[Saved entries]

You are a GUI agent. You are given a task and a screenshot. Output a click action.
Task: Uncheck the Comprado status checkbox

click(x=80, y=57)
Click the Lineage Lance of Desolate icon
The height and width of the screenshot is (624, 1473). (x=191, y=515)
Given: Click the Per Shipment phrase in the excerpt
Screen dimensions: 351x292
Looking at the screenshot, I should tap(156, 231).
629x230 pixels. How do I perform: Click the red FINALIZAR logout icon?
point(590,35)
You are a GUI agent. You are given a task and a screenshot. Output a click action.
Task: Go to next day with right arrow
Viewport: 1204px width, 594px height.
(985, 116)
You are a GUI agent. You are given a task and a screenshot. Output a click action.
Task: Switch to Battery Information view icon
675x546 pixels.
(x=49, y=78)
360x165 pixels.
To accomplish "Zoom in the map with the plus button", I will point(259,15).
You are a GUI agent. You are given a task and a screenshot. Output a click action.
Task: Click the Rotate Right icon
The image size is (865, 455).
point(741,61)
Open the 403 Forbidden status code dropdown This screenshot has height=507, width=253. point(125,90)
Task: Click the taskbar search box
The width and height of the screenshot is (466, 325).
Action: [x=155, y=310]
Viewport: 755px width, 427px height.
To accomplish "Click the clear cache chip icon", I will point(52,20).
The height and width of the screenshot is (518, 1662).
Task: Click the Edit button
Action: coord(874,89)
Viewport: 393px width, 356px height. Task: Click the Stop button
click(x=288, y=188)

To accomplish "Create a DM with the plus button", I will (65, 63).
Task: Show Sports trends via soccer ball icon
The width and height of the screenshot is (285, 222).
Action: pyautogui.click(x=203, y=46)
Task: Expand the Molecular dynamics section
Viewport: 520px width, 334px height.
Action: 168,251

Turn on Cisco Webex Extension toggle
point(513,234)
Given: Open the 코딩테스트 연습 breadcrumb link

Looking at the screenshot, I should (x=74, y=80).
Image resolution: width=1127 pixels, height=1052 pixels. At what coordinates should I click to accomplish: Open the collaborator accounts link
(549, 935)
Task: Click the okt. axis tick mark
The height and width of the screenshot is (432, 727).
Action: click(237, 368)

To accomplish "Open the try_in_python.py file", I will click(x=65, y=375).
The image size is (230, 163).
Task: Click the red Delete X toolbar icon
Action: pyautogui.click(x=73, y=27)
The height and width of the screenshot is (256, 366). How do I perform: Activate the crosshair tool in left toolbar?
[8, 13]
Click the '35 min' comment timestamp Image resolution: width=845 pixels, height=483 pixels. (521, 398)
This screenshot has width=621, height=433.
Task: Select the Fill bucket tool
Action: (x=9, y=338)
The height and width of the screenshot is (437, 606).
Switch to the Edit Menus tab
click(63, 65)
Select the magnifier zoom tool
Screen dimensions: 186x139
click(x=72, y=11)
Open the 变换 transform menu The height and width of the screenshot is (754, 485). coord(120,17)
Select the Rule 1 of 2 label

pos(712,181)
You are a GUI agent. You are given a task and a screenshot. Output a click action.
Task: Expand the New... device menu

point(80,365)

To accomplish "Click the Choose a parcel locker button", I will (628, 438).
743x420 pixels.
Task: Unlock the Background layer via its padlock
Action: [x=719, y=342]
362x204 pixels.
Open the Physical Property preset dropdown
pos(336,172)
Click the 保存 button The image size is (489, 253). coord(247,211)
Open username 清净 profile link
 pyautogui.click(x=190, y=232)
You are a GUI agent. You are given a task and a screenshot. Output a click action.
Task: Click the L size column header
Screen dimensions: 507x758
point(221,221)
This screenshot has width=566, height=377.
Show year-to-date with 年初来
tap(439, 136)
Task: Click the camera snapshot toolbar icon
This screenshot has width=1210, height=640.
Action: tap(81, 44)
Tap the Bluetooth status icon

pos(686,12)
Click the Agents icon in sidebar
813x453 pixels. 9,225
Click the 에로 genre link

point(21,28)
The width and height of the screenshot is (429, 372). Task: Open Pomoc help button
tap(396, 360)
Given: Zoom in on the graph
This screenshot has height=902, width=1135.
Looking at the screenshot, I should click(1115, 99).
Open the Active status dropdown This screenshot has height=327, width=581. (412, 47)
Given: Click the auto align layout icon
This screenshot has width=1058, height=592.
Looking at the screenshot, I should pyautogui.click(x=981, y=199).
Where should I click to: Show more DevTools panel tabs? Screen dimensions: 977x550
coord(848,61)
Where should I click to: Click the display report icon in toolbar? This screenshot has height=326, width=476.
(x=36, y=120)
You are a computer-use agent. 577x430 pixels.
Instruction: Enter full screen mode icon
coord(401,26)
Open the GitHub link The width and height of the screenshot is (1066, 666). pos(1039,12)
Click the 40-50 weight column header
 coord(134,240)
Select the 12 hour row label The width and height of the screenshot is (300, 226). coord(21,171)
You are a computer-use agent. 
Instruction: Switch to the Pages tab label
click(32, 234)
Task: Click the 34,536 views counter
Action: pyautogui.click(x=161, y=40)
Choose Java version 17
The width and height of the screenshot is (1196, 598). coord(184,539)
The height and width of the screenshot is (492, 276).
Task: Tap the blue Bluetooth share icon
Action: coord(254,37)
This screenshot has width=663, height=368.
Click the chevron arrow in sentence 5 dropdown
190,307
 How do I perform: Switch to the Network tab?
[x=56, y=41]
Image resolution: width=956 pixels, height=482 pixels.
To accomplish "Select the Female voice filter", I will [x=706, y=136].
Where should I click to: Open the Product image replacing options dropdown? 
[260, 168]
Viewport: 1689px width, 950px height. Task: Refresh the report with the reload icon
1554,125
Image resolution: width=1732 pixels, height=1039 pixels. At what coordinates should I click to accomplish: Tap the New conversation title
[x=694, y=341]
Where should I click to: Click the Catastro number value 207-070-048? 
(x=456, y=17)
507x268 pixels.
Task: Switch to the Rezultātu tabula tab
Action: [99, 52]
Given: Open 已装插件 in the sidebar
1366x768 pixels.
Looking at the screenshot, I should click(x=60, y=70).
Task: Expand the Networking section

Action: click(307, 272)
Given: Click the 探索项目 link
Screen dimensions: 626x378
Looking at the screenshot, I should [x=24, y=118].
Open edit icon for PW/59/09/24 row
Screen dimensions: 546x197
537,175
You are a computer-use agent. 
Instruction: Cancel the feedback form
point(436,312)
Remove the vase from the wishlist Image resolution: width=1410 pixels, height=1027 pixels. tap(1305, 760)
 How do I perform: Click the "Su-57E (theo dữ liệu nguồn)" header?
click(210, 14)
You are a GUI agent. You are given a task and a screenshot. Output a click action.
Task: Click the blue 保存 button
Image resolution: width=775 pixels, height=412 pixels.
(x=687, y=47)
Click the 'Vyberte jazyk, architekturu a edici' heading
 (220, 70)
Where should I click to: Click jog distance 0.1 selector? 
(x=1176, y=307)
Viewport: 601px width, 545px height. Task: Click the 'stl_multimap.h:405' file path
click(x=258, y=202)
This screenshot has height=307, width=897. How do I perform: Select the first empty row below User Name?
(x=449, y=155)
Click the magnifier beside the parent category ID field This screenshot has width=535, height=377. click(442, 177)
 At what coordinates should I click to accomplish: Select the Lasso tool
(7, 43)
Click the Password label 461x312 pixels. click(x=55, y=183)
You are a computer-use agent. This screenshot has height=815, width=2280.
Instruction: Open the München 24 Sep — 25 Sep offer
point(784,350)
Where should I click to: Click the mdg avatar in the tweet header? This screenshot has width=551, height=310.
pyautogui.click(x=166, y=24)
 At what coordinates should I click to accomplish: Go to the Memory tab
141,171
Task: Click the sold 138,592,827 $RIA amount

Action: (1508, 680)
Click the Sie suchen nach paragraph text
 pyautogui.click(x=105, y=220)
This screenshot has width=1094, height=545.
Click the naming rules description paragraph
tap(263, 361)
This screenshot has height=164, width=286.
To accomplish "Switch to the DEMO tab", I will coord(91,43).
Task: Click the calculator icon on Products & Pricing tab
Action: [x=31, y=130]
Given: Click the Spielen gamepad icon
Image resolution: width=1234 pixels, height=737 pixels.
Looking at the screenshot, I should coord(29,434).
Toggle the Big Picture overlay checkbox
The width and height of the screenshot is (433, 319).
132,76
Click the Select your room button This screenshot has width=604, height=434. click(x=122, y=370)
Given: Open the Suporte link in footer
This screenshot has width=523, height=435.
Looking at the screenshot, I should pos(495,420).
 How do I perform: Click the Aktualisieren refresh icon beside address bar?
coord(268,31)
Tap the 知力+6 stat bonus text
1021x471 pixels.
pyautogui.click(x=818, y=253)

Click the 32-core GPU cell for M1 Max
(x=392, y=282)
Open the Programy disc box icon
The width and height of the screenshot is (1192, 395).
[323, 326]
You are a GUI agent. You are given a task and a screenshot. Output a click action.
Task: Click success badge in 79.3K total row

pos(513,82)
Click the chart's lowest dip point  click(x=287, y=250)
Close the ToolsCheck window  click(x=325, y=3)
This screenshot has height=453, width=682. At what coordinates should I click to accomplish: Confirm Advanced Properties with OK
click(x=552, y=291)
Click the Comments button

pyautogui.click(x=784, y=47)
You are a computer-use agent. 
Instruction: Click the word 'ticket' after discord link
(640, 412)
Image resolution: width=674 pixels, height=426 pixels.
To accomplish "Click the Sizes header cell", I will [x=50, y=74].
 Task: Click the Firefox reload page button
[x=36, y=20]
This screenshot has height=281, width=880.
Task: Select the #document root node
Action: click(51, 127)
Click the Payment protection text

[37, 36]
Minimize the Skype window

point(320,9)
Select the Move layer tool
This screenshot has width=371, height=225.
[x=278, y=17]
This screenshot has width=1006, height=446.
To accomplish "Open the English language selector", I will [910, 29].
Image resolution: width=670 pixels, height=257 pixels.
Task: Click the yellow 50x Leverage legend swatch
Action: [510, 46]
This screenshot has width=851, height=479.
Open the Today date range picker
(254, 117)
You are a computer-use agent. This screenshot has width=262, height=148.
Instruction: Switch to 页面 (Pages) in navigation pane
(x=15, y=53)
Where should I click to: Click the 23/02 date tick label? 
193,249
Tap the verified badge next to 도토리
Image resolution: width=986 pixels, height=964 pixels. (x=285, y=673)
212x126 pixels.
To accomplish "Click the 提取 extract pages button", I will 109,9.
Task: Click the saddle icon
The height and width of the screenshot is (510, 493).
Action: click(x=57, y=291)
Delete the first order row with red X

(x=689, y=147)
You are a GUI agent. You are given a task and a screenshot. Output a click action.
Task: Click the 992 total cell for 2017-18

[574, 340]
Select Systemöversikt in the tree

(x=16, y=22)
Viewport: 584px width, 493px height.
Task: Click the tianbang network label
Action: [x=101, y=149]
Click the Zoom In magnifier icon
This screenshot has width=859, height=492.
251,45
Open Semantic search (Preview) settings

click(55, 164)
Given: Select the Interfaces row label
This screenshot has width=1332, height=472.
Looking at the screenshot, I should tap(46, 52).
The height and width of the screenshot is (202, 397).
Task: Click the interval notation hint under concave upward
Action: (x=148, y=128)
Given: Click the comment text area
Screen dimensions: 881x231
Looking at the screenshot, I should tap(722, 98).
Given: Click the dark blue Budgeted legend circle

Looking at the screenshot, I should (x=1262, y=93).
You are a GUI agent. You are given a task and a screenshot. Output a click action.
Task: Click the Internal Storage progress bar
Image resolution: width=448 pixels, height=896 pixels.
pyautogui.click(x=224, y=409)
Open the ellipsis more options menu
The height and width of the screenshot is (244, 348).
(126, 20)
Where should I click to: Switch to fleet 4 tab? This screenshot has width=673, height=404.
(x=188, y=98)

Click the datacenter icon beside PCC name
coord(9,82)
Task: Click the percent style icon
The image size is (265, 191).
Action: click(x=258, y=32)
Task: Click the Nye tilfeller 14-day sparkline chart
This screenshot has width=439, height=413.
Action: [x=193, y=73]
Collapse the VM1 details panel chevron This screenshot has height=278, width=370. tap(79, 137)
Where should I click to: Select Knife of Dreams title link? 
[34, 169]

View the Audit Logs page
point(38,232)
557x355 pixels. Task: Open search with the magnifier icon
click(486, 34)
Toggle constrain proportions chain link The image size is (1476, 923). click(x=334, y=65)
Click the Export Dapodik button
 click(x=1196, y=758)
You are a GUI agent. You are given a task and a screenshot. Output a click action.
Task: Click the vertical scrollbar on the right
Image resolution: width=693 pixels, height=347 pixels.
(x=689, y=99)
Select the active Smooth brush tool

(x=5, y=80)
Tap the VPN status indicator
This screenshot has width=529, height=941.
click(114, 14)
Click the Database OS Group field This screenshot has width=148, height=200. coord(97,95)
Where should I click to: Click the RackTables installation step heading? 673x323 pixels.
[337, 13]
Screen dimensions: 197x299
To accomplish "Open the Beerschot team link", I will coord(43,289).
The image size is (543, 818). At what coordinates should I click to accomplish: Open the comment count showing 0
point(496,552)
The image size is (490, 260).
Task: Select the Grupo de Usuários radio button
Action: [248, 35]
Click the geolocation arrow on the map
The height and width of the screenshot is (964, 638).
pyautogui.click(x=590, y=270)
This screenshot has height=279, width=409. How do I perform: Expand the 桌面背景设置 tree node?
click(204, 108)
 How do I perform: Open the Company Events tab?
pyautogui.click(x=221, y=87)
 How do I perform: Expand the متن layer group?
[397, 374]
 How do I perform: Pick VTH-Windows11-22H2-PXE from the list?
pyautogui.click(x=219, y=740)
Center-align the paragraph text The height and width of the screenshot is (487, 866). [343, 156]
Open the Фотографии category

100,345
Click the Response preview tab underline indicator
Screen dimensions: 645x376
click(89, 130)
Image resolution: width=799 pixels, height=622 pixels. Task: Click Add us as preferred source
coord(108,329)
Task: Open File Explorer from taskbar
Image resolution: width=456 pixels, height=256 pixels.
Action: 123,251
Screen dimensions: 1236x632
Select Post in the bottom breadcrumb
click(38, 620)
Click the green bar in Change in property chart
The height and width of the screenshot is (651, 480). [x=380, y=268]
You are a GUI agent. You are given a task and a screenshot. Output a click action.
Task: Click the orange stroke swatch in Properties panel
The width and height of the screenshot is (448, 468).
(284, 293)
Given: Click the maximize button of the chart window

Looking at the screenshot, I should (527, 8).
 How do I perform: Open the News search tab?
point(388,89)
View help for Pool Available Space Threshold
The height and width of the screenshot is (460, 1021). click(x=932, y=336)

**EXERCISE OBJECTIVE:**
State the count of lines in the data holding the word "align", adding nothing to it.

**THE ANSWER:**
2